ECEESPE2025 Rapid Communications Rapid Communications 4: Pituitary, Neuroendocrinology and Puberty Part 1 (6 abstracts)
Results from the core phase of the open-label, phase 3 ACROINNOVA 2 trial: CAM2029, a subcutaneous octreotide depot, achieves sustained, long-term biochemical control in acromegaly
Joanna L. Spencer-Segal 1 , Julie M. Silverstein 2 , Aleksandra Gilis-Januszewska 3 , Guzin Fidan Yaylali 4 , Elena Isaeva 5 , Monica R. Gadelha 6 , Beverly M.K. Biller 7 , Pietro Maffei 8 , Maria Fleseriu 9 , Alberto M. Pedroncelli 10 , Jacob Råstam 10 , Maria Harrie 10 , Agneta Svedberg 10 , Fredrik Tiberg 10 & Diego Ferone 11
1Department of Internal Medicine and Michigan Neuroscience Institute, University of Michigan, Ann Arbor, MI, United States; 2Division of Endocrinology, Metabolism and Lipid Research, Department of Neurosurgery, Washington University School of Medicine, St. Louis, MO, United States; 3Department of Endocrinology, Jagiellonian University Medical College, Kraków, Poland; 4Department of Endocrinology and Metabolic Diseases, Faculty of Medicine, Pamukkale University Faculty of Medicine, Denizli, Türkiye; 5Interregional Clinical Diagnostic Center, Kazan, Russian Federation; 6Neuroendocrinology Research Center/Endocrinology Division, Medical School and Hospital Universitario Clementino Fraga Filho, Universidade Federal do Rio de Janeiro, Rio de Janeiro, Brazil; 7Neuroendocrine and Pituitary Tumor Clinical Center, Massachusetts General Hospital, Boston, MA, United States; 8Department of Medicine, Padua University Hospital, Padua, Italy; 9Pituitary Center, Departments of Medicine and Neurological Surgery, Oregon Health and Science University, Portland, OR, United States; 10Camurus AB, Lund, Sweden; 11Endocrinology Unit, Department of Internal Medicine, IRCCS Ospedale Policlinico San Martino, Genova, Italy
JOINT1743
Background: Effective biochemical control of excess insulin-like growth factor-I (IGF-I) and growth hormone (GH) is essential to alleviate symptoms and associated conditions of acromegaly. CAM2029, an octreotide subcutaneous depot designed with FluidCrystal® technology to be long-acting, is conveniently self-administered using an autoinjector pen. In ACROINNOVA 1, a 24-week, Phase 3 trial (NCT04076462), CAM2029 demonstrated superior biochemical control versus placebo (72.2% vs 37.5%; P=0.0018) in patients previously controlled (IGF-I ≤ upper limit of normal [ULN]) on standard-of-care somatostatin receptor ligands (SoC; octreotide long-acting repeatable/lanreotide Autogel).
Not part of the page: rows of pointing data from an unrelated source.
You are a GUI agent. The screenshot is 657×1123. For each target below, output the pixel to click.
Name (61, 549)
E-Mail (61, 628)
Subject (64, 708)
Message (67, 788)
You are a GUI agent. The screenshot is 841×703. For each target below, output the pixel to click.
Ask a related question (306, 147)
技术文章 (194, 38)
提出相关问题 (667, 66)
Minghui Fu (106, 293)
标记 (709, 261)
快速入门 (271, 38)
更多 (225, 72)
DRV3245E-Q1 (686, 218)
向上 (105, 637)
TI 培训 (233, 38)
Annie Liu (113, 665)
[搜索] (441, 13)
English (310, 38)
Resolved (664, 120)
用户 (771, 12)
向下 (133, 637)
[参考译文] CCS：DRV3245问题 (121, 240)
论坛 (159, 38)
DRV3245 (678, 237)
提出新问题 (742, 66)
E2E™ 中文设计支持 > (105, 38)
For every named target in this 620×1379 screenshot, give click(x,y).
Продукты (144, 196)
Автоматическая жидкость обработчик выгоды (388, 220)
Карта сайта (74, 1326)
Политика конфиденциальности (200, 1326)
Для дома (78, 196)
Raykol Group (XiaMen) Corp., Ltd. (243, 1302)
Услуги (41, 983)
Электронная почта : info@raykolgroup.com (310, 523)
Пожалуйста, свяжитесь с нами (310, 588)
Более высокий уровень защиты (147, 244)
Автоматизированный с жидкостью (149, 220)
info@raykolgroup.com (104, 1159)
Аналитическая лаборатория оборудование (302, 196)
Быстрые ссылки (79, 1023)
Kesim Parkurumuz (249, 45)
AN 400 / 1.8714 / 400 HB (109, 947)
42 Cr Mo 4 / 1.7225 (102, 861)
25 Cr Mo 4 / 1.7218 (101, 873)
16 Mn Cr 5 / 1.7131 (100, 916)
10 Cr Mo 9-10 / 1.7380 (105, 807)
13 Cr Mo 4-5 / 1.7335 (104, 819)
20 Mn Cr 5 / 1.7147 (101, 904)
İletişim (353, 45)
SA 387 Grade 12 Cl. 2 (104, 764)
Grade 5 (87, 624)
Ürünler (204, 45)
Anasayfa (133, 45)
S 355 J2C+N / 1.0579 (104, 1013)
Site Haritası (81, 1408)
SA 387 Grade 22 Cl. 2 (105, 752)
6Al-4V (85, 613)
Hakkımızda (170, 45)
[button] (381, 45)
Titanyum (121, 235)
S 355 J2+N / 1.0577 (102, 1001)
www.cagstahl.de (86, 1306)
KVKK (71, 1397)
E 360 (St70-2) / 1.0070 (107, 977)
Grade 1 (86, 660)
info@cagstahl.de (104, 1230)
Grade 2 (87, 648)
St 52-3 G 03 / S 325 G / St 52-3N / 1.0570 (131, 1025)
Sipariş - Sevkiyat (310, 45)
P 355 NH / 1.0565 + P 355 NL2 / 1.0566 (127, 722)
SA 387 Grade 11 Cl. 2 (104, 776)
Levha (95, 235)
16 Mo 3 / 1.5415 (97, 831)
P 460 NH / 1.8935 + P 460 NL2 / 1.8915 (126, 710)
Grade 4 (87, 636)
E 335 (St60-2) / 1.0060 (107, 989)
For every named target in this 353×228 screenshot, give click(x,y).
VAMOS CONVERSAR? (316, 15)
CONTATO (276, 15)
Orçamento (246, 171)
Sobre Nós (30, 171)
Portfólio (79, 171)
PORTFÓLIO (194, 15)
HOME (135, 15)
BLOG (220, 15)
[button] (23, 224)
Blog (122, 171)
ACROINNOVA 2 (NCT04125836), a 52-week, open-label, Phase 3 trial (plus 52-week extension), assessed long-term safety and efficacy.
Methods: ACROINNOVA 2 included patients from ACROINNOVA 1 (prior-placebo and prior CAM2029 groups) and directly-enrolled patients with IGF-I ≤2×ULN (on SoC for ≥3 months). Patients received CAM2029 20 mg every 4 weeks (±1 week) for 52 weeks (prior-placebo: week [W] 24–52). The primary endpoint characterised safety; secondary endpoints included the proportion of patients with IGF-I ≤ULN (W50/52 mean) and both IGF-I ≤ULN (W50/52 mean) and GH <2.5 µg/l (W52 mean).
Results: In total, 135 patients were enrolled: 54 completing ACROINNOVA 1 (prior-placebo, n=18; prior-CAM2029, n=36) and 81 directly-enrolled. Overall, 127 patients (94.1%) completed treatment (prior-placebo, n=18; prior-CAM2029, n=35; directly-enrolled, n=74). CAM2029 was well tolerated; no new safety signals were identified. The most common adverse events (AEs) were injection-site erythema and injection-site swelling, occurring in 27.4% (37/135) and 14.8% (20/135) of patients, respectively. All injection-site AEs were mild-to-moderate (Grade 1–2); new injection-site AEs decreased throughout the study. AEs leading to treatment discontinuation occurred in 1.5% (2/135) of patients. The proportion of patients with biochemical control are presented in the Table.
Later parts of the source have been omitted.